» **WHAT YOU NEED TO DO**:
1. Translate this sentence from the post on whether America is becoming Japan into Spanish: "Consumers are tight-fisted, banks won't lend, government deficits soar, and the economy grows fitfully at best."
2. Answer these questions from the post on whether America is becoming Japan:
(a) What date is given at the top?
(b) What hiring is set aside when the post says employment growth has slowed to a trickle?
(c) In what years did Japan's stock market and real estate bubbles burst?
3. List the conditions that the post on whether America is becoming Japan says describe Japan for the last two decades.

» **PASSAGE FOR REVIEW**:
--- START ---
Sunday, June 6, 2010

Is America Becoming Japan?

In the way of generals fighting the last war, the Federal Reserve and Treasury Department have resolutely printed and borrowed money in an effort to avoid another Depression. They may have succeeded, although as with all historical questions we won't know until after the fact. Economic growth has resumed. But we're not out of the woods, as last week's data reminded us. Employment growth, aside from temporary federal hiring for the census survey, has slowed to a trickle. Retail sales growth was disappointing. China is trying to throttle back its overheated real estate market. Hungary revealed its sovereign debt problems, adding a little fillip to the stew with a comment, subsequently withdrawn, about the possibility of restructuring. The BP oil spill, a dark, scythe-wielding, spectral presence, continued its death march into bayous, bays, and beaches, grinding down the economies of several states. We're at the beginning of the end of federal stimulus spending. With populism all the rage, this pipeline will run dry after currently authorized spending is completed. The Dow Jones Industrial Average is close to its low for the year.

The data suggests that the U.S. is at risk of the kind of stagnation that has bedeviled Japan since its stock market and real estate bubbles burst in 1989-90. Consumers are tight-fisted, banks won't lend, government deficits soar, and the economy grows fitfully at best. That describes Japan for the last two decades and it's starting to sound like America. With unemployment stubbornly high and the America's best export market, the Euro zone, seemingly turning into a nosedive, the prospects for future growth are guarded.
--- END ---
» **EXTRACTED RECORDS**:
--- START ---
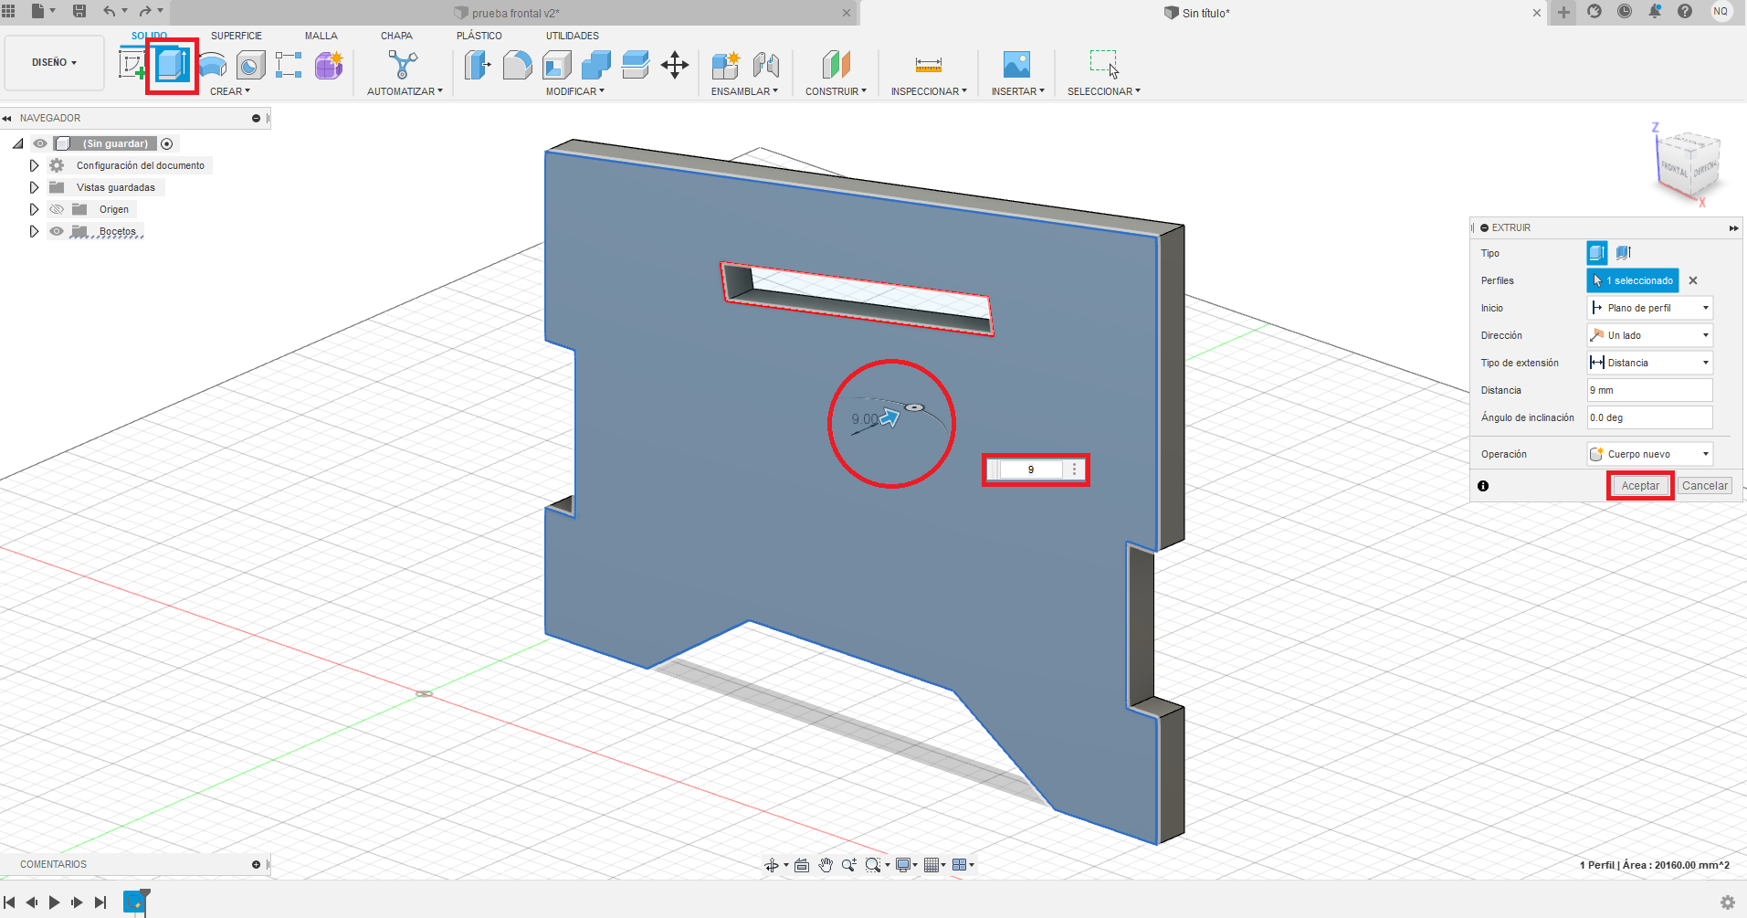Click the Insert image icon under Insertar

point(1016,65)
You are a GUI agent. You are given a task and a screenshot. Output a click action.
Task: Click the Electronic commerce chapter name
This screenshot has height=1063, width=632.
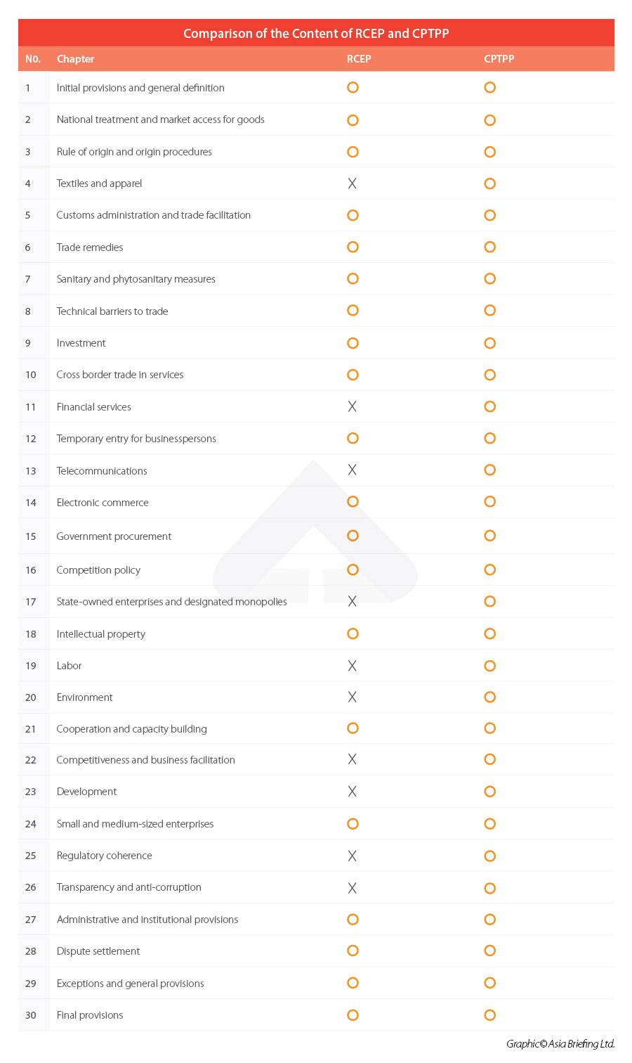click(103, 503)
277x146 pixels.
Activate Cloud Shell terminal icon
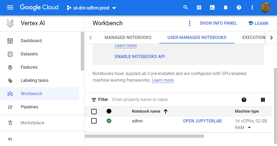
--- END ---
» **OUTPUTS IN ORDER**:
1. Los consumidores son tacaños, los bancos no prestan, los déficits del gobierno se disparan y la economía crece, en el mejor de los casos, a trompicones.

2.
(a) Sunday, June 6, 2010
(b) Temporary federal hiring for the census survey
(c) 1989-90

3.
- Consumers are tight-fisted
- Banks won't lend
- Government deficits soar
- The economy grows fitfully at best